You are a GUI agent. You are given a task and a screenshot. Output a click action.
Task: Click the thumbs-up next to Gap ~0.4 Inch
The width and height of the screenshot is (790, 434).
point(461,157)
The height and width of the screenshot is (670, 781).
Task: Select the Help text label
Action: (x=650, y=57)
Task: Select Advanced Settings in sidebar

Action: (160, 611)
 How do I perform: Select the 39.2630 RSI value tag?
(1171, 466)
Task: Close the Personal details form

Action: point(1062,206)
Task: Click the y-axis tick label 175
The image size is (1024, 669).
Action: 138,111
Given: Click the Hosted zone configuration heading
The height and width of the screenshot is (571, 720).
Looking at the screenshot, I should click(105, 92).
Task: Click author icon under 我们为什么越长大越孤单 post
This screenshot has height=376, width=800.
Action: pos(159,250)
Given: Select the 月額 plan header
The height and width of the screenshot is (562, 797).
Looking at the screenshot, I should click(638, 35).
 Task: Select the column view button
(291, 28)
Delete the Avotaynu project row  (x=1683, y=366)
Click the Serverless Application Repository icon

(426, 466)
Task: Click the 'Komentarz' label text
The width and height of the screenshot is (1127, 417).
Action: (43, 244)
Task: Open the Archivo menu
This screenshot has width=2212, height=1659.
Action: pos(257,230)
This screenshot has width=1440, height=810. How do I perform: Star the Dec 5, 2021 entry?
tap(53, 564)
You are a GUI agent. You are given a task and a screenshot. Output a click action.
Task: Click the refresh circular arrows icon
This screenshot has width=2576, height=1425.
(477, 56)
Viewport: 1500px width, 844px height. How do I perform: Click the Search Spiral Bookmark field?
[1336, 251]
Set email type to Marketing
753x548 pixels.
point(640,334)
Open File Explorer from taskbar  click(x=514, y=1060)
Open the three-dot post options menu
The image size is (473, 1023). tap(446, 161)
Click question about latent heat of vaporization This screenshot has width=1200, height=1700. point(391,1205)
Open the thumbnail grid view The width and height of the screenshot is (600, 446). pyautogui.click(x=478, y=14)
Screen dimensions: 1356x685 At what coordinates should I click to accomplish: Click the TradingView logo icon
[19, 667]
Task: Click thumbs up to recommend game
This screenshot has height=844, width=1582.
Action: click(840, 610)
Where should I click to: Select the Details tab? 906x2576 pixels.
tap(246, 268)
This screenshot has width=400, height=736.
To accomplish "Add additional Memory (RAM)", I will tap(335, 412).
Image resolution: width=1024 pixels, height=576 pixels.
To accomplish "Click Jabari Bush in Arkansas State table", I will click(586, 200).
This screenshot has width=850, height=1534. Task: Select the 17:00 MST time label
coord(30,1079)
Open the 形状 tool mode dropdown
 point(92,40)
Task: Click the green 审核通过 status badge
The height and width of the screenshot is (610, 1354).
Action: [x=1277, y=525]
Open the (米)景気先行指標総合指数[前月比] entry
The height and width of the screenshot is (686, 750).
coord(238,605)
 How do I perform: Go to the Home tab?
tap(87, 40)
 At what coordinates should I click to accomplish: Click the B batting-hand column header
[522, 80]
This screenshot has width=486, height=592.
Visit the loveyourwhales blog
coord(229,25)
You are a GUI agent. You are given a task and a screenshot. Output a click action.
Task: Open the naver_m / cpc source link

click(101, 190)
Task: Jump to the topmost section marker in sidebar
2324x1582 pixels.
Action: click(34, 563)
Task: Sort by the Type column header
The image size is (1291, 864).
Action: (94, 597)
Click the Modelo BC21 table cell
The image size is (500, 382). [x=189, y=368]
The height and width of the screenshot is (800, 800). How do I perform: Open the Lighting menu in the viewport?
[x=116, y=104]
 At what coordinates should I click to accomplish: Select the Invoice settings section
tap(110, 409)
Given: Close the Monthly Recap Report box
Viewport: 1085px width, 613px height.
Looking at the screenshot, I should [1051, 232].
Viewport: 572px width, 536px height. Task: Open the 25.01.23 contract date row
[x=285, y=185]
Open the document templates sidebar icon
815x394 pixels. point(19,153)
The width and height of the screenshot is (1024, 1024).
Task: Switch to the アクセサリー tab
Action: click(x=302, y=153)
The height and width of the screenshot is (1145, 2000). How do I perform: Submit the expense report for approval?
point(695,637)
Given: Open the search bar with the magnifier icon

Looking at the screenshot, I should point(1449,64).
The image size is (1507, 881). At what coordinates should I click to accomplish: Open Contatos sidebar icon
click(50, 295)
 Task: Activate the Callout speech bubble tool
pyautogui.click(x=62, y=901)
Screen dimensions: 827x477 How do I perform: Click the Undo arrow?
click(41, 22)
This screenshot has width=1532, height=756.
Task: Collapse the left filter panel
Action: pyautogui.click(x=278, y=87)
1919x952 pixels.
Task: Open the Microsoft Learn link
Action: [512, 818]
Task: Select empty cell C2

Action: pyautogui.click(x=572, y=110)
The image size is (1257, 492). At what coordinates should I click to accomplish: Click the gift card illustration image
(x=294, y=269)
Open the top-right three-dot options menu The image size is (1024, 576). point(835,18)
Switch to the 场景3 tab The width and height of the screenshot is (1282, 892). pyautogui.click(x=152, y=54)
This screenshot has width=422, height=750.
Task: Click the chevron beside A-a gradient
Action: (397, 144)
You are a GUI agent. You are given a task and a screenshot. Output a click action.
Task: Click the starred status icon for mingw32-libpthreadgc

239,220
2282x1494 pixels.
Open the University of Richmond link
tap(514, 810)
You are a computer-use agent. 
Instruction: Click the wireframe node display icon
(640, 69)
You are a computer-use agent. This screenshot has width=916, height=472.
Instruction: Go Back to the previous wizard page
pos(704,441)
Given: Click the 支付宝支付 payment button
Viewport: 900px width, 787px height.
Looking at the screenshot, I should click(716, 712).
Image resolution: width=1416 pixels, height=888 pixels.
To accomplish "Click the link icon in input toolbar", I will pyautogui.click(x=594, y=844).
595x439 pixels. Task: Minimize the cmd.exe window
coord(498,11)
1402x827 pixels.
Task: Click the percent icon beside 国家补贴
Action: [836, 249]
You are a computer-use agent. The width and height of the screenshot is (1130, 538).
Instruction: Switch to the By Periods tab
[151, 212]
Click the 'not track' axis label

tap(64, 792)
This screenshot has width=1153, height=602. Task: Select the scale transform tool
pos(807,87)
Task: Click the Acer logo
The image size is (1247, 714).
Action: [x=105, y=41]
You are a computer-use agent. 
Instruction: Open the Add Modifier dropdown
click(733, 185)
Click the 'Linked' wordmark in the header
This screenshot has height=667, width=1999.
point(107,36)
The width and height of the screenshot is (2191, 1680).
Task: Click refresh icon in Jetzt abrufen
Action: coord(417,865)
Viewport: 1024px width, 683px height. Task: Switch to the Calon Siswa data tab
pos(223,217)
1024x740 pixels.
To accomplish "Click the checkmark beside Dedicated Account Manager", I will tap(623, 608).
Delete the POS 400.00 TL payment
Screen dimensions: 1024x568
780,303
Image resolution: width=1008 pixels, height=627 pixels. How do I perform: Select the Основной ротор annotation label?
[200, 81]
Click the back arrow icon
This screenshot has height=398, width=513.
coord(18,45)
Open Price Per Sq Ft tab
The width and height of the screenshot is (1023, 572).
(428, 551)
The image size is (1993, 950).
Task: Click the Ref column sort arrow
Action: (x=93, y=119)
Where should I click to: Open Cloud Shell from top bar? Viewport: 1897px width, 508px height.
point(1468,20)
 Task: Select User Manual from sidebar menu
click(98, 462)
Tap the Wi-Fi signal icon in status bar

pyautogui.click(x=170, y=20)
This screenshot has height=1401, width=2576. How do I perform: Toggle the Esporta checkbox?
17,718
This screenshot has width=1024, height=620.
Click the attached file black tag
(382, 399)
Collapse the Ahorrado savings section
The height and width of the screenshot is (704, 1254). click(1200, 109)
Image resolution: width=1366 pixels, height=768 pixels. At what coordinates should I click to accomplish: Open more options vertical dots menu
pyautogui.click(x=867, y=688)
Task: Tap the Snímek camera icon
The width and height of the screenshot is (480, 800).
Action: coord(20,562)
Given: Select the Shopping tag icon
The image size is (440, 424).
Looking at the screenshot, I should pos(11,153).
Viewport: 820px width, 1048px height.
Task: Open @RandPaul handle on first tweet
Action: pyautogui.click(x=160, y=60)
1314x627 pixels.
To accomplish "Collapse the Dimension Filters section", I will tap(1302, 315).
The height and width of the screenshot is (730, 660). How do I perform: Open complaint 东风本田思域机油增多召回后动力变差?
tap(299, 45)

§ Written problem:
Repeat the items below verbatim, from the line with "Task: Click the green 审核通过 status badge" up to and including the line with "pyautogui.click(x=62, y=901)".

§ Final result:
Task: Click the green 审核通过 status badge
The height and width of the screenshot is (610, 1354).
Action: [x=1277, y=525]
Open the (米)景気先行指標総合指数[前月比] entry
The height and width of the screenshot is (686, 750).
coord(238,605)
 How do I perform: Go to the Home tab?
tap(87, 40)
 At what coordinates should I click to accomplish: Click the B batting-hand column header
[522, 80]
This screenshot has width=486, height=592.
Visit the loveyourwhales blog
coord(229,25)
You are a GUI agent. You are given a task and a screenshot. Output a click action.
Task: Open the naver_m / cpc source link

click(101, 190)
Task: Jump to the topmost section marker in sidebar
2324x1582 pixels.
Action: click(34, 563)
Task: Sort by the Type column header
The image size is (1291, 864).
Action: (94, 597)
Click the Modelo BC21 table cell
The image size is (500, 382). [x=189, y=368]
The height and width of the screenshot is (800, 800). How do I perform: Open the Lighting menu in the viewport?
[x=116, y=104]
 At what coordinates should I click to accomplish: Select the Invoice settings section
tap(110, 409)
Given: Close the Monthly Recap Report box
Viewport: 1085px width, 613px height.
Looking at the screenshot, I should [1051, 232].
Viewport: 572px width, 536px height. Task: Open the 25.01.23 contract date row
[x=285, y=185]
Open the document templates sidebar icon
815x394 pixels. point(19,153)
The width and height of the screenshot is (1024, 1024).
Task: Switch to the アクセサリー tab
Action: click(x=302, y=153)
The height and width of the screenshot is (1145, 2000). How do I perform: Submit the expense report for approval?
point(695,637)
Given: Open the search bar with the magnifier icon

Looking at the screenshot, I should point(1449,64).
The image size is (1507, 881). At what coordinates should I click to accomplish: Open Contatos sidebar icon
click(50, 295)
 Task: Activate the Callout speech bubble tool
pyautogui.click(x=62, y=901)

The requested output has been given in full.